Saturday, February 17, 2018

Camosun student data crunches for causes with old computers

November 15, 2017 by Adam Marsh, student editor 

Those who have the ability to manipulate and change technology have power in today’s technology-driven society. And Camosun Computer Networks Electronic Technician student Triston Line is using that power for good.

Line collects old computers—he has over 60 at his house—from organizations and uses their data-crunching power for research projects. The projects—which Line has done for organizations as large as Harvard—have focused on cancer cell mapping, HIV/AIDS research, and childhood cancer research, among other things. (A representative from Harvard did not return a request for comment.)

“When the data comes in to me, it’s very mechanical,” says Line, who is 18. “I don’t have to know, really, what it means; however, I do have to know how the programs work, I have to know how to optimize their functionality within the systems so that their mechanical work can be done as best as possible. So, from my point of view, it’s more of a computer science point of view.”

Camosun student Triston Line is using old computers for a good cause (photo provided).

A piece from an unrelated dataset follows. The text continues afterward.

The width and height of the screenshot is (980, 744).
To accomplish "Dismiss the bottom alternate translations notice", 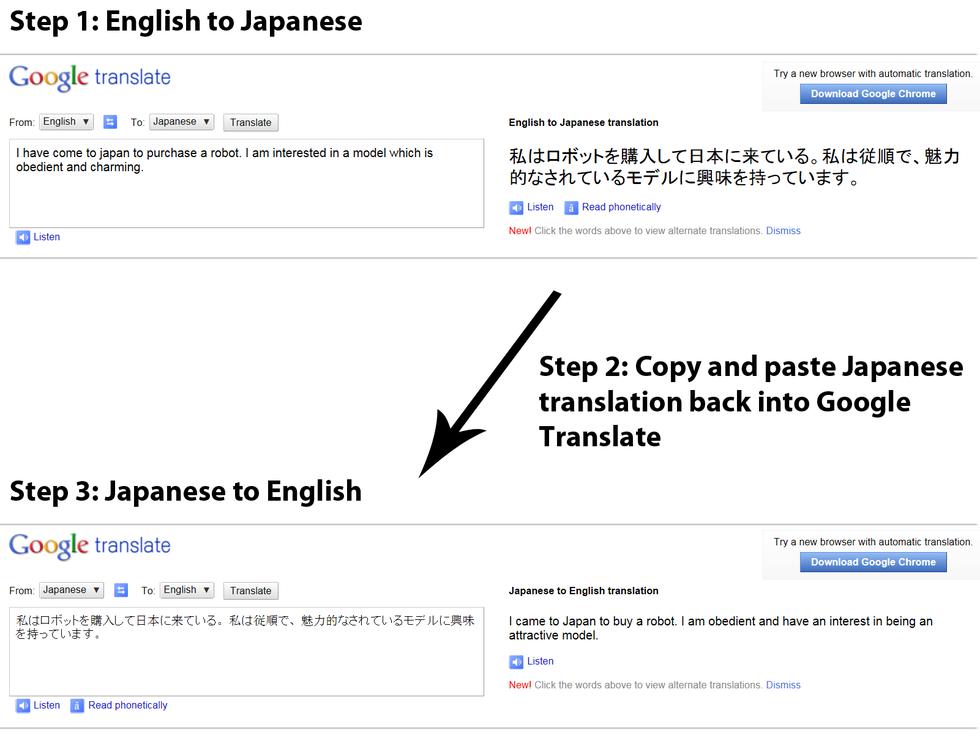I will pos(783,685).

Line says that sometimes he likes to look at the results after the institution he provided the data to has published the findings. He adds that without the data, there is no research.

“They could not have published it without the data I processed,” says Line.

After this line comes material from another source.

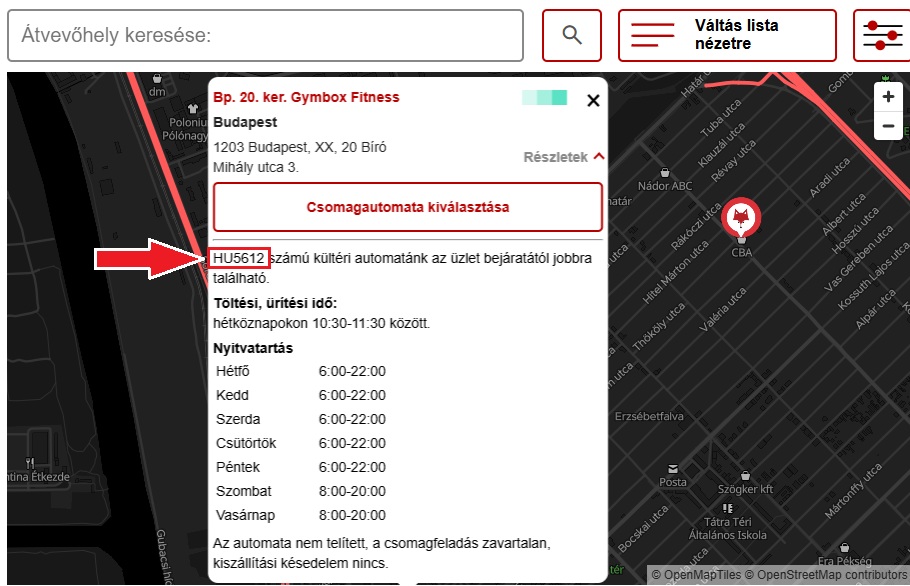
Task: Zoom in the map with plus button
Action: (x=888, y=97)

He could be doing this work for his own entertainment, but, for Line, the fulfillment lies in helping others.

“Childhood cancer is something that I really find touching, and I don’t really like the idea of people being affected by such diseases, especially at a young age,” he says.

The biggest challenge for Line has been power—not the kind people sometimes crave, but electricity.

“A house is not meant to have 60 or 70 computers running all at the same time. Right now I have about 30 going, and I actually have had to cut that down because I’m a student. I live off oatmeal,” he says with a laugh.

Line’s data-crunching pastime also contributes to another passion of his: keeping e-waste out of the landfills. Line says that e-waste is an $18-billion-a-year industry, and it’s not right that so much potential gets thrown away.

“Electronics should not be going to third world countries and, basically, being dumped into a landfill and harming people. There are a few towns in China where there isn’t clean water for about 50 kilometres. They actually have to truck in clean water. That’s disgraceful,” says Line. “We shouldn’t be doing that. There’s black fields out in Africa where they just burn the electronics. I don’t think that’s very nice.”

Even recycling programs don’t cut it for Line—he says the companies get grants and use most of their money to ship the e-waste to another country and still have money left over.

“That’s where that $18 billion comes in,” he says. “It costs a lot less to ship them to someone else and make it someone else’s problem than it costs to recycle them responsibly.”

So Line does what he can to reduce his role in e-waste by finding a role for computers that others deem junk and fixing them up to become fully functioning machines. When he can’t make use of certain parts, he takes those parts to certified recycling depots. It’s behind-the-scenes work, but that’s how it goes: the data processing industry tends to focus on the process instead of the people, but that’s fine by Line.

“There’s not a whole lot of display on that front,” says Line. “[People] more or less talk about how it’s done more than who did it, which is a little bit unfortunate for me, but in the end, it’s all going to a good cause.”